Becker, 55, a six-time Grand Slam champion, was convicted of transferring hundreds of thousands of pounds from his business account after bankruptcy.
The triple Wimbledon champion was sentenced to two and a half years in jail in April after a London court found he had concealed £2.5 million ($3.08 million) of assets and loans to avoid paying his debts.
His mother Elvira, 87, said her son's release was "the best Christmas present I could hope for".
"I cannot wait to hold my beloved son in my arms," she said.
Newspaper reports suggested he would stay with friends in Frankfurt.
Before the sentencing Becker said he had hit rock bottom.
"I don't know what to make of it," he said. "I will face it. I'm not going to hide or run away. I will accept whatever sentence I'm going to get.
He was declared bankrupt on June 21, 2017 — owing creditors almost £50m — over an unpaid loan of more than £3m on his estate in Majorca.
The German, who has lived in the UK since 2012, was expected to serve half of his sentence behind bars but was released on Thursday morning.
He is due on a flight to be deported, the PA news agency reported.
He is thought to have been transferred to a lower security jail for foreign criminals awaiting deportation in May — the category C Huntercombe Prison near Henley-on-Thames in Oxfordshire.

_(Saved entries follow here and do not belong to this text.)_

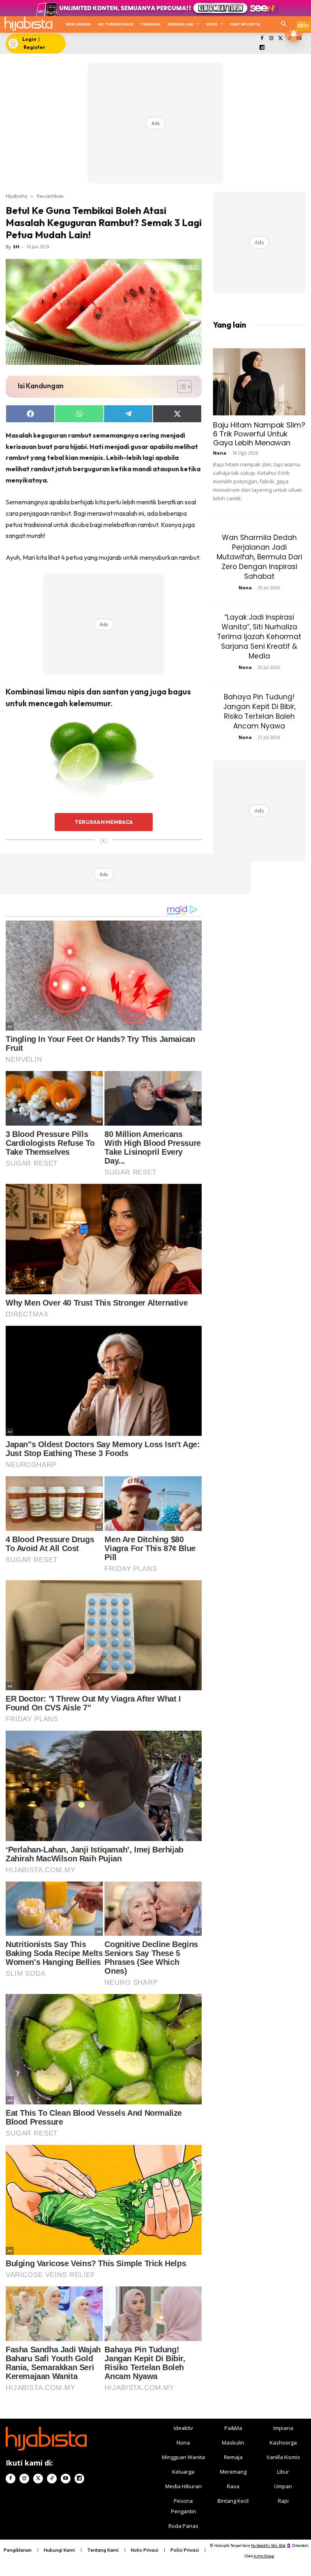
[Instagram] (271, 38)
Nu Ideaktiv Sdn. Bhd (268, 2545)
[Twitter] (280, 38)
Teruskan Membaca (104, 822)
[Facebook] (262, 38)
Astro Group (263, 2556)
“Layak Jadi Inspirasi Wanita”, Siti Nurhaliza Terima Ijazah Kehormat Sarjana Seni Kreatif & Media (259, 636)
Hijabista (16, 196)
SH (16, 246)
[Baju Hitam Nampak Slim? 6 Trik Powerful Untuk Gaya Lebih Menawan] (259, 381)
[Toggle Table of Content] (180, 387)
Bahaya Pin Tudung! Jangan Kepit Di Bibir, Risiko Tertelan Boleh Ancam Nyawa (259, 711)
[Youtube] (65, 2478)
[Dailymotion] (262, 48)
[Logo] (28, 23)
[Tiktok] (52, 2478)
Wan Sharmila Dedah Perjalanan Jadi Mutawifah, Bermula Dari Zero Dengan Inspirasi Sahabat (259, 557)
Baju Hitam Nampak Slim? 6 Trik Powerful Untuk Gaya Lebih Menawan (259, 434)
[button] (283, 24)
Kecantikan (50, 196)
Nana (219, 453)
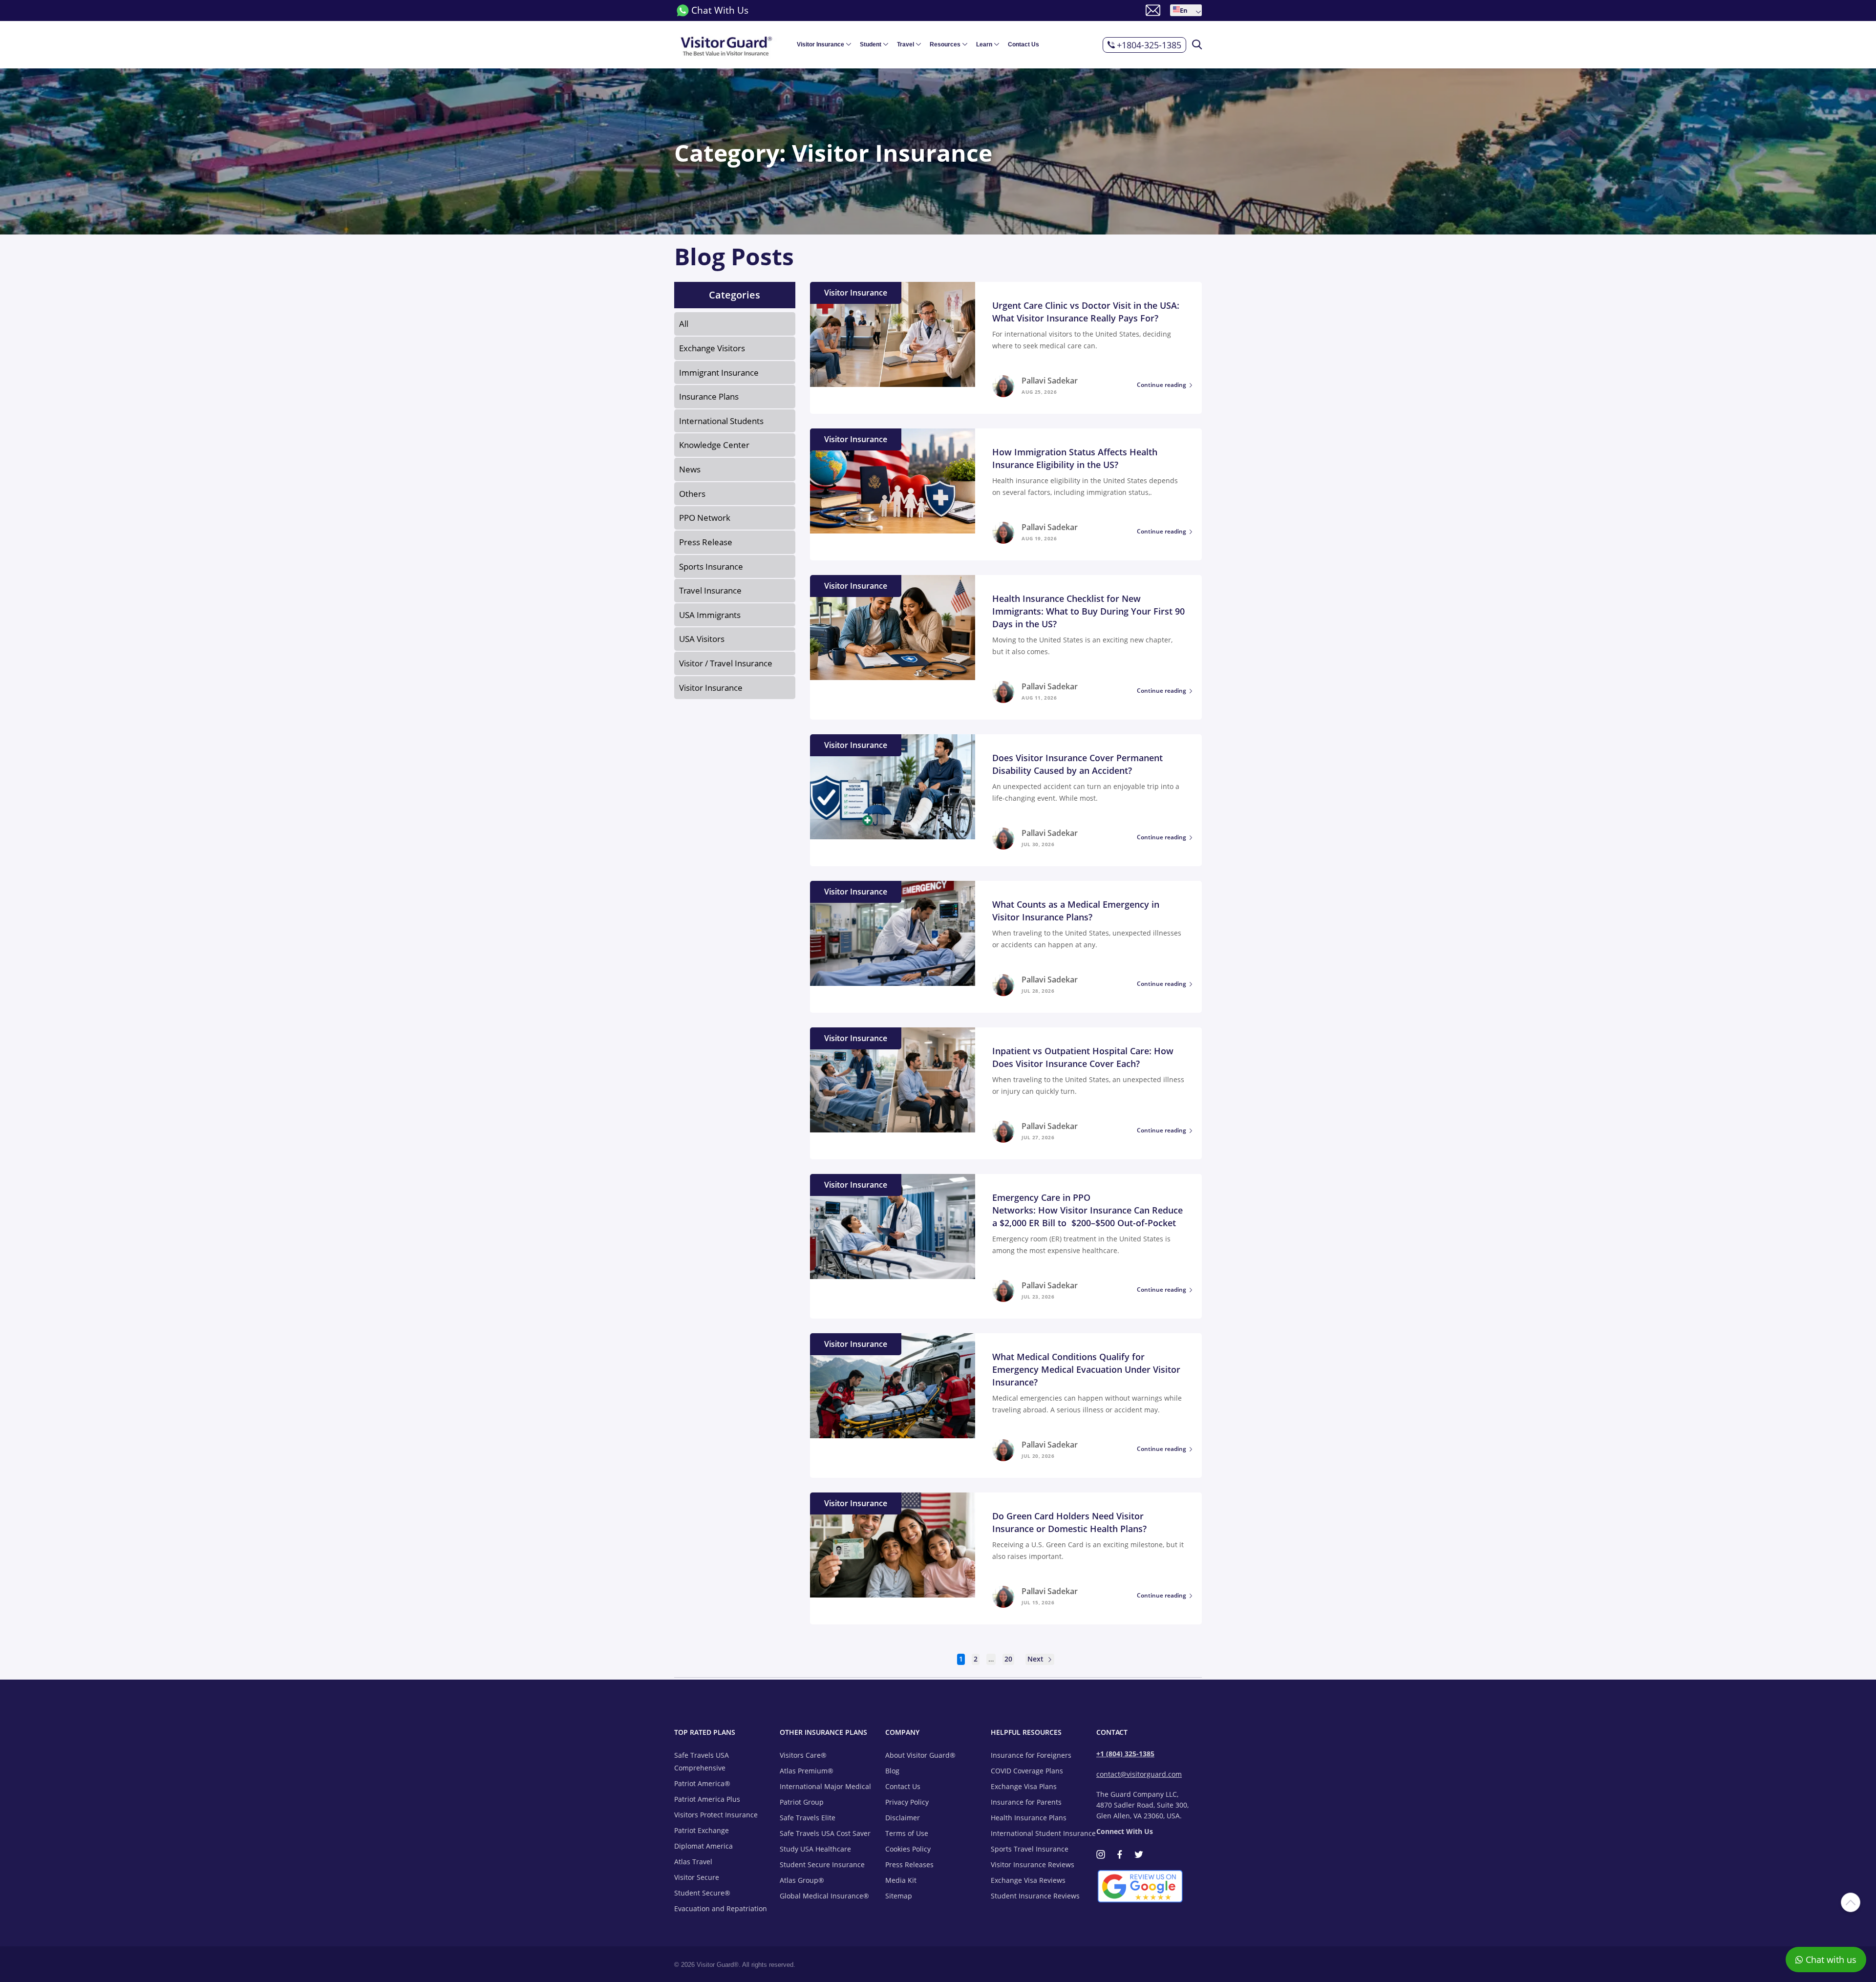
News (690, 469)
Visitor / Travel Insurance (725, 663)
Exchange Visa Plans (1024, 1786)
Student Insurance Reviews (1035, 1895)
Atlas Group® (802, 1880)
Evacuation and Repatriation (720, 1908)
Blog (892, 1770)
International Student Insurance (1043, 1833)
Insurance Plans (709, 396)
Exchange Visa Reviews (1028, 1880)
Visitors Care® (803, 1755)
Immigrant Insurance (719, 372)
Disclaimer (902, 1817)
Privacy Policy (907, 1802)
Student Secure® (702, 1892)
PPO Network (704, 517)
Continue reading (1161, 385)
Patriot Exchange (701, 1830)
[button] (1186, 10)
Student (870, 44)
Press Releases (909, 1864)
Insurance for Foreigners (1031, 1755)
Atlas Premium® (806, 1770)
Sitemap (898, 1895)
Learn (984, 44)
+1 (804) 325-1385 (1125, 1753)
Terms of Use (906, 1833)
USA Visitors (702, 638)
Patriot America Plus (707, 1799)
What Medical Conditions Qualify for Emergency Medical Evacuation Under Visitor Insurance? (1086, 1369)
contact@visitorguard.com (1139, 1774)
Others (692, 493)
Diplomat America (703, 1846)
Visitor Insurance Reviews (1032, 1864)
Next (1036, 1658)
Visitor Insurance (820, 44)
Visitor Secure (696, 1877)
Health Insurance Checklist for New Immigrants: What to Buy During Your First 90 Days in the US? (1088, 611)
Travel (905, 44)
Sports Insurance (711, 566)
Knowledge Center (714, 444)
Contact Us (1023, 44)
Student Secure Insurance (822, 1864)
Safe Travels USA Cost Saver (825, 1833)
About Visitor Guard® (920, 1755)
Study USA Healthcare (815, 1849)
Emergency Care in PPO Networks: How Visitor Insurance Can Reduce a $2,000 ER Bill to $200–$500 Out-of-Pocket (1087, 1210)
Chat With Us (719, 10)
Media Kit (901, 1880)
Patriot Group (802, 1802)
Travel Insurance (710, 590)
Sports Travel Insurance (1029, 1849)
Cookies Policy (908, 1849)
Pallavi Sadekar (1050, 380)
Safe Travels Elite (807, 1817)
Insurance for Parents (1026, 1802)
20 (1008, 1658)
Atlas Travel (693, 1861)
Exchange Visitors (712, 348)
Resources (945, 44)
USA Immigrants (710, 614)
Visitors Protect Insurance (716, 1814)
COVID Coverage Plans (1027, 1770)
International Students (721, 420)
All (683, 323)
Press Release (705, 542)
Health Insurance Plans (1028, 1817)
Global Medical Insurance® (824, 1895)
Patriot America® (702, 1783)
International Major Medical (825, 1786)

He was previously reportedly being held at the Category B Wandsworth Prison in south-west London.
The former tennis star qualified for automatic deportation because he is a foreign citizen who does not have British citizenship and received a custodial sentence of more than 12 months.
"Any foreign national who is convicted of a crime and given a prison sentence is considered for deportation at the earliest opportunity," a Home Office representative said.
Becker rose to stardom in 1985 aged only 17 when he became the first unseeded player to win the Wimbledon men's singles title.